Infrastructure drifts aren't like Pokemons, you can't catch 'em all

Why infrastructure drift detection matters

Share on twitter
Share on reddit
Share on linkedin

Infrastructure drift detection : this blog post is a written transcript of the FOSDEM Talk : infrastructure drifts aren’t like Pokemon, you can’t catch’em all.

This talk covers three major topics:  

  1. Infrastructure as Code, and all the good intentions, the ideal world each of us expected when we started using it, and how it’s actually going in everyday’s Op’s life. We’ll see that how it started is probably different from how it is going and from what we expected.
  2. We will then “drift” together, using Terraform and AWS and share some terrible stories from the trenches that we heard, and how things sometimes went really wrong for the teams we talked to. 
  3. We will finally present driftctl, our open source answer to infrastructure drift problems. 

Infrastructure drift : definition

Before digging into infrastructure drift detection, let’s first agree on what is infrastructure drift : infrastructure drift is what happens when the reality of your infrastructure doesn’t match your expectations (this phenomenon is also known as “oh my god” in production when things unexpectedly go wrong).

Infrastructure as code : an ideal world

How it all started

So, what about this ideal world? What about this vision for a bright future that Infrastructure as Code was to offer us, like Plato’s Republic was for society a while ago?

infrastructure drift detection : from platos republic to terraform

We were supposed to have a single source of truth : the state file in the case of Terraform. We were supposed to have versioning of this code with git. The code was to be so great that it would be self-documenting.

In this ideal world, we would have testing everywhere : on the pipelines before and after tdd and bdd etc, like the rest of engineering. Collaboration would be a bliss between teams. Infrastructure would be immutable : we could scale it up and down and throw the rest away. GitOps would be everywhere : CI/CD for infrastructure, no more locally running things.

And basically all the credentials would be under control and multi-cloud would solve all our problems because you know what they say : “API everywhere”… and we would have the skills to handle all those APIs, and the time to do this greatly.

How it is actually going

Marcus Aurelius, the roman emperor a few centuries after Plato wrote to himself: “do not expect Plato’s ideal Republic”.

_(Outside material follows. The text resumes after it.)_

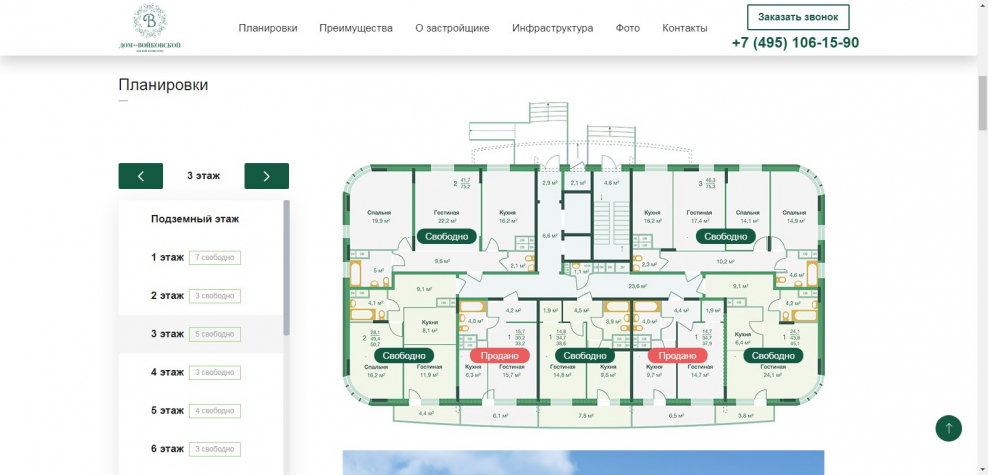
Task: Call the phone number +7 (495) 106-15-90
Action: click(x=795, y=43)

As it happens we are not Roman emperors but our ideal Republic is not to be expected either. How it started is not exactly how we see it going. 

In our team, many of us were quite experienced but we wanted more feedback on the tool we were building about infrastructure drift detectionSo we just asked hundreds of infrastructure teams, SREs… etc around the world where they were standing in their Infrastructure as Code journey. Basically what they told us was that changes were still happening outside of their Infrastructure as Code : mainly manual changes and scripts that are changing tags, or lambdas updating things after deployment, etc…  A lot of changes are still happening outside of their Infrastructure as Code scope, be it Terraform or Pulumi or whatever infrastructure tool they use, it doesn’t matter.

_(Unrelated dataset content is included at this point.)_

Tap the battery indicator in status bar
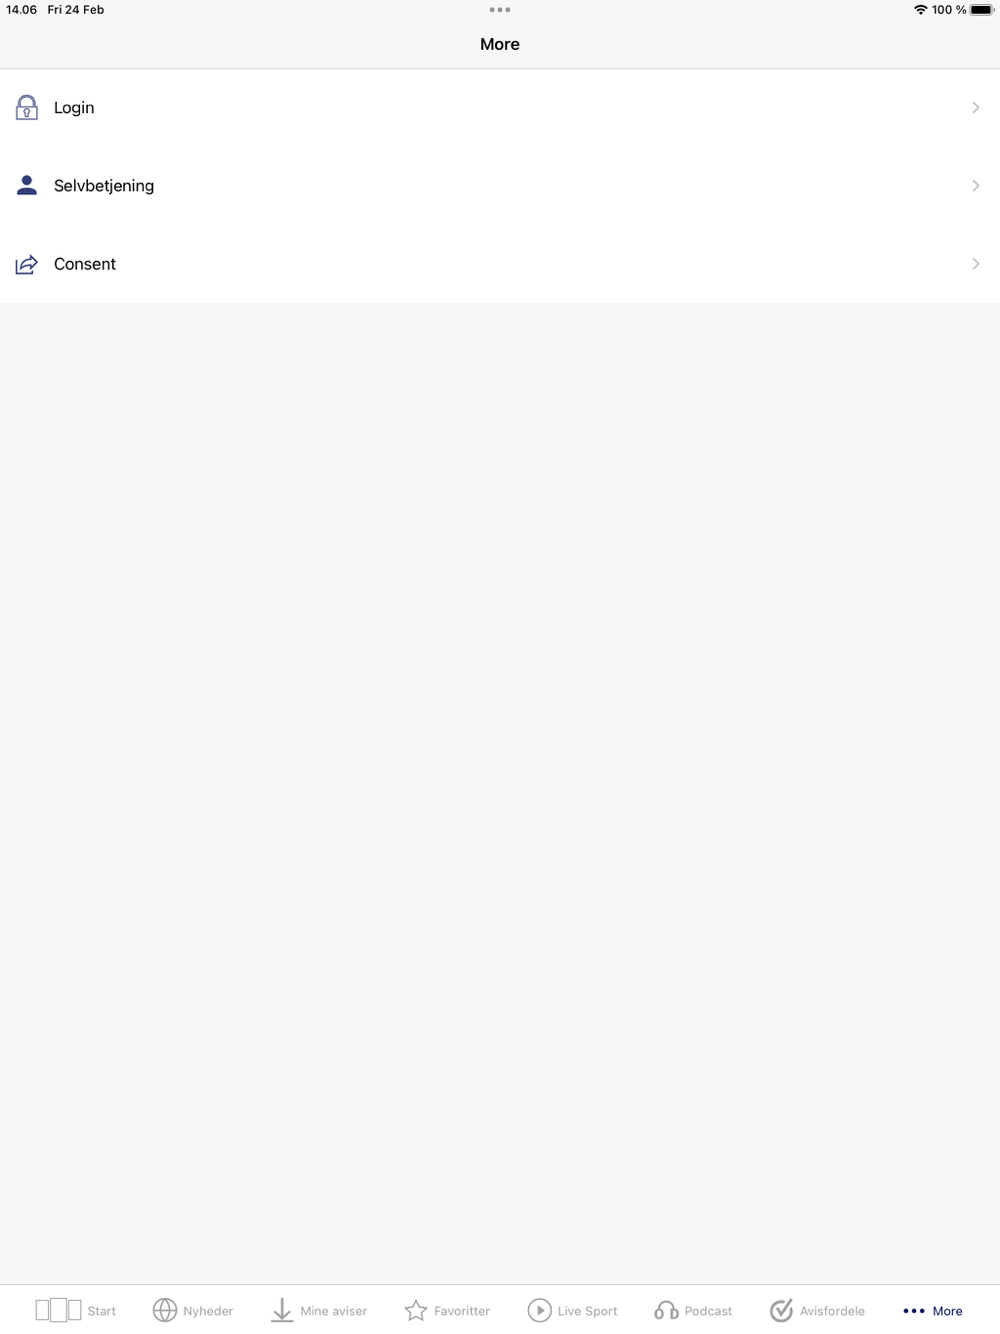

do not expect Plato's ideal Republic

Marcus Aurelius

A bunch of other things go wrong for them as well : the scope of their changes is not very often fully committed because of broken processes. People are still changing things manually on their AWS web console and then backporting the changes in Terraform until Terraform starts “screaming”, which means that people are still running Terraform locally with the right access keys on their own laptop. Terrible processes…  and basically everybody knows that once you click everywhere on your console, a lot of other things are deployed on the background and so your Terraform code doesn’t reflect exactly what’s actually deployed online.

Many people are aware of the good practices about testing requirements. They know  frameworks like Terratest, etc… but most of them never have the time to learn or write those tests. Sometimes they are just too costly to run for them.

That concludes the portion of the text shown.